Настоящее оценивалось в эпоху Империи в контексте его политических обстоятельств. Для политика оно могло оказаться важнее и прошлого, и будущего, например, когда политические обстоятельства заставляли его брать верх над древними обрядами: «Отон был уже совсем готов к походу, но ему советовали почтить древние обряды и повременить… он же и слышать не хотел об отсрочке и говорил, что подобное промедление сгубило Нерона» («Fuere qui proficiscenti Othoni moras religionemque nondum conditoruin ancilium adferrent: aspernatus est omnem cunctationem ut Neroni quoque exitiosam») [Hist.,I,89]. В данном случае, если окружение Отона следовало традиционному отношению к прошлому, то сам он символизировал пренебрежение к прошлому ради настоящего и будущего, так как именно ради достижения своих политических целей Отон был готов отказаться от почитания традиций древности.
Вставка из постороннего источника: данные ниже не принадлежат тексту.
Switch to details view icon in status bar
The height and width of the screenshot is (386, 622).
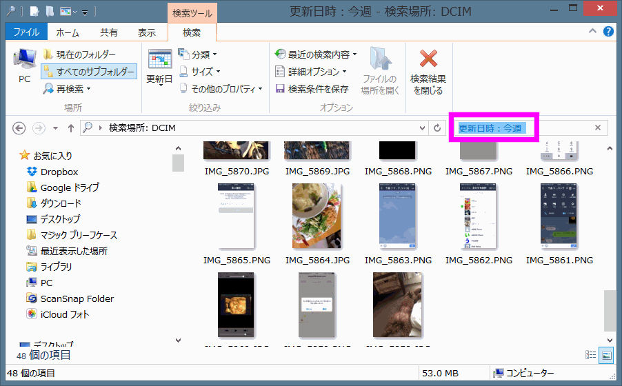pos(591,355)
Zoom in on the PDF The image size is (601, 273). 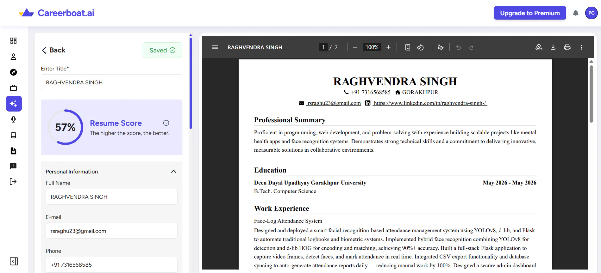pyautogui.click(x=388, y=47)
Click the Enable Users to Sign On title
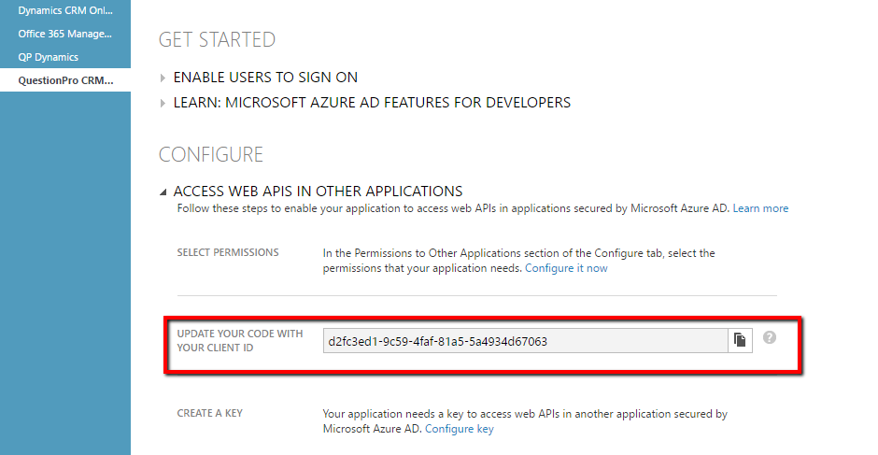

О предпочтении настоящего прошлому говорит Тацит и применительно к части знати, поддержавшей диктаторские замашки Юлия Цезаря и предавшей республиканское прошлое Рима: «Прочие из знати, которая была очень щедро одарена могуществом и почетом в виду нового порядка вещей предпочла обеспеченное настоящее, а не опасное прошлое» («Сeteri nobilium, quanto quis servitio promptior, opibus et honoribus extollerentur, ac novis ex rebus aucti tuta et praesentia, quam vetera et periculosa, mallent») [Ann.,I,2].

Сам же Тацит далеко не в восторге от окружающей его действтельности. На страницах его сочинений множество описаний испорченности нравов не только полководцев, но и простых римских солдат. Легионеры то и дело забывают о воинской доблести, предаваясь развлечениям. Один из лагерей вителлианской армии напоминал Тациту «скорее о ночных пирушках или о вакханалиях, чем о воинском лагере». А вслед за этим следует описание «шуточной» борьбы двух солдат, переросшей в побоище, в результате чего были перебиты две когорты войск [Hist.,II,68]. Все это вселяет в Тацита подавленность и растерянность: «Когда-то воины состязались в мужестве и умеренности, сейчас – в дерзости и разнузданности» («Ut olim virtutis modestiaeque, tunc procacitatis et petulantiae certamen erat») [Hist.,III,11]. Солдатами на войне движет уже отнюдь не стремление приобрести себе славу доблестного воина и обеспечить мощь и богатство государству – ими руководит лишь жажда личной наживы. Флавианцы перед штурмом Кремоны думают, что в темноте им будет легче грабить город: «Дождемся дня… за всю кровь достанутся нам только пустая слава, да никчемное звание великодушных воинов, а богатства Кремоны прикарманят префекты, да легаты. Каждый знает: если город взят, добыча принадлежит солдатам, если же сдался – командирам» [Hist.,III,19]. Как мы видим, испорченность нравов военных проявляется и в крайне низком моральном облике римского солдата. Именно на падение нравов солдат Тацит указывает чаще всего, этот показатель, по-видимому, и является для него одним из главных в шкале деградации общества: «Силы и доблесть разрушались вопреки дисциплине и общественному устройству прошлого, при которых Римская республика покоилась на доблести больше, чем не деньгах» («Et vires luxu conrumpebantur, contra veterem disciplinam et instituta maiorum, apud quos virtute, quam pecunia, res Romana melius stetit») [Hist.,II,69]. В этих словах видна тоска о республиканском народном ополчении и критика наемнической армии. Мощь римского государства связывалась, таким образом, с моральными добродетелями предков – в этом была основа величия Рима.